Наконец снизошел, рассказал: был у него сын — капитан королевской гвардии, высокий, плечистый, но стать не помогла — взяли его в плен и угнали в Германию. Еще до войны, решив жениться, капитан, по господскому обычаю, пригласил в кумовья своего начальника, генерала армии Драшича. На той свадьбе старик Милян и познакомился с генералом, даже поговорил с ним. Высоко они взлетели, но уже тогда он чувствовал, что не кончится это добром. Весной, когда кум Драшич со штабом армии отступал к Печи, завернул по пути в Виницкую, к Миляну. Встретили его как нельзя лучше: напекли, нажарили всего, ракию, сыры, вина на стол выставили, пива купили в Беране, пригласили людей образованных, уважаемых разделить с ним трапезу. Позавидовала и родня и не родня чести, оказанной его дому в тяжкое время. Кто-то из тех, кого обошли приглашением или просто из повадившихся наушничать, донес итальянцам, будто Драшич в тот свой приезд оставил у Миляна армейскую казну: деньги, золото, и будто Милян все это в доме либо возле дома закопал…

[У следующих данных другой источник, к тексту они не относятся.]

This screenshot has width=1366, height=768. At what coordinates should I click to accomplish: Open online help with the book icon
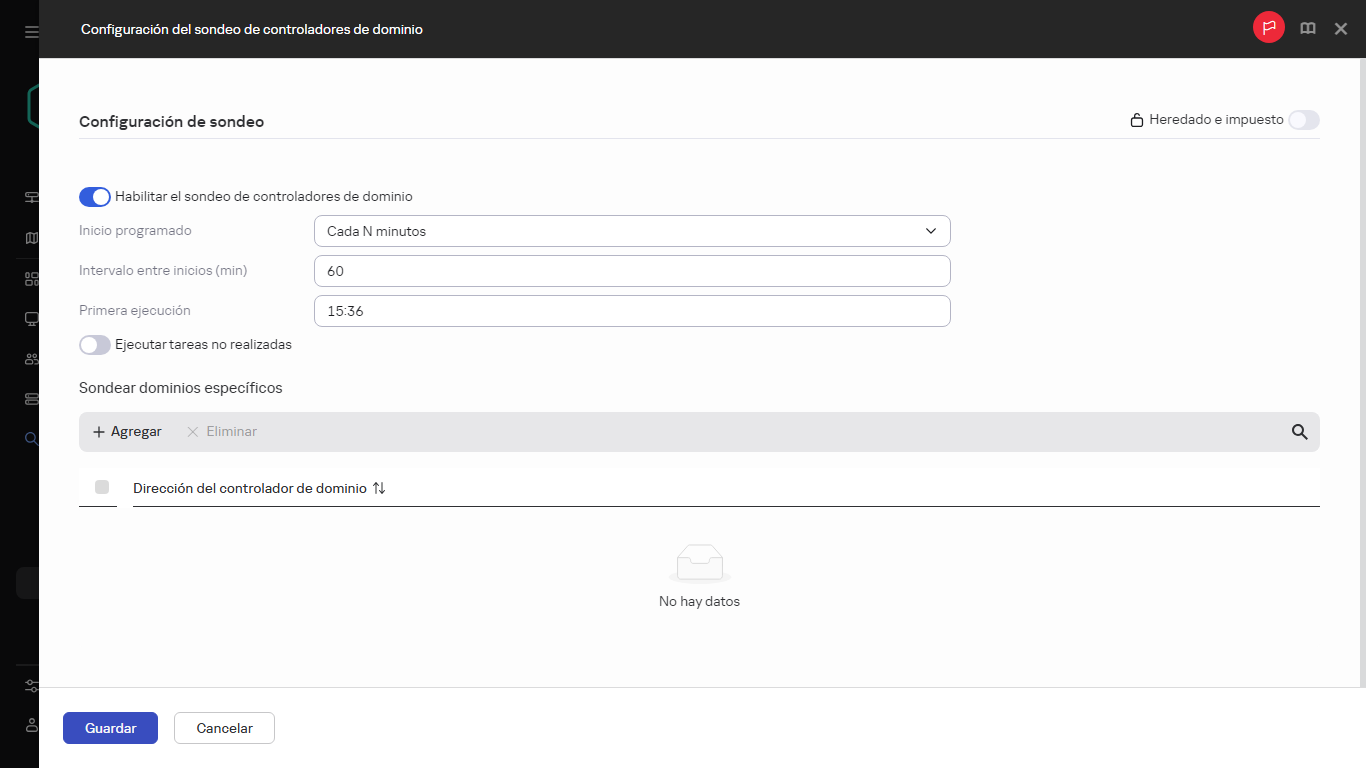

Может, у Драшича действительно были деньги или золото — такова у него служба, — но господа нелегко расстаются с подобными вещами, если в самом деле что-то было, он все увез в Подгорицу, а итальянцы теперь требуют у Миляна, чтобы выдал им припрятанное. В доме и вокруг него все перекопали, каждый кустик обшарили. Искали и под очагом, и под яслями, под порогом, и на кладбище — всюду, где, по мнению Джукана и Милоша Вукичевичей, мог быть зарыт клад. А когда обыскали все и не нашли, обвинили Миляна в том, что понапрасну старались, — приводят его, допрашивают, кричат, угрожают…
— Вот какие чудеса бывают, и конца-краю им не видать, чую я, придется голову сложить в тюрьме.
Только я услышал эту историю, откуда ни возьмись — новая беда. Итальянский повар или его помощник, который пищу разносит, позвякивает половником, дает знать, что принес похлебку — босякам на ужин. Миляну поддел со дна два-три ошметка макарон, фасоли и чего-то наподобие брюквы — может, и не бог знает что для обычного человека, но все-таки спас от голодной смерти. А на меня взглянул исподлобья, признал новичка, вытаращился — видно, хочет страху нагнать. Смотрит то мне в глаза, то на шапочку, будто она краденая. Шапочка у меня обычная черногорская, не новая и не старая, но ему, судя по всему, не нравится. Вижу, злит его мой головной убор, ворчит он что-то, бормочет и посматривает искоса. Мадонну поминает, вроде хочет, чтобы я ему, как мадонне, поклонился, а я не умею, да и не могу: гордость кланяться не позволяет. Наконец зачерпнул малость соленой баланды без единого зернышка фасоли, полоснул меня взглядом еще раз и отвернулся.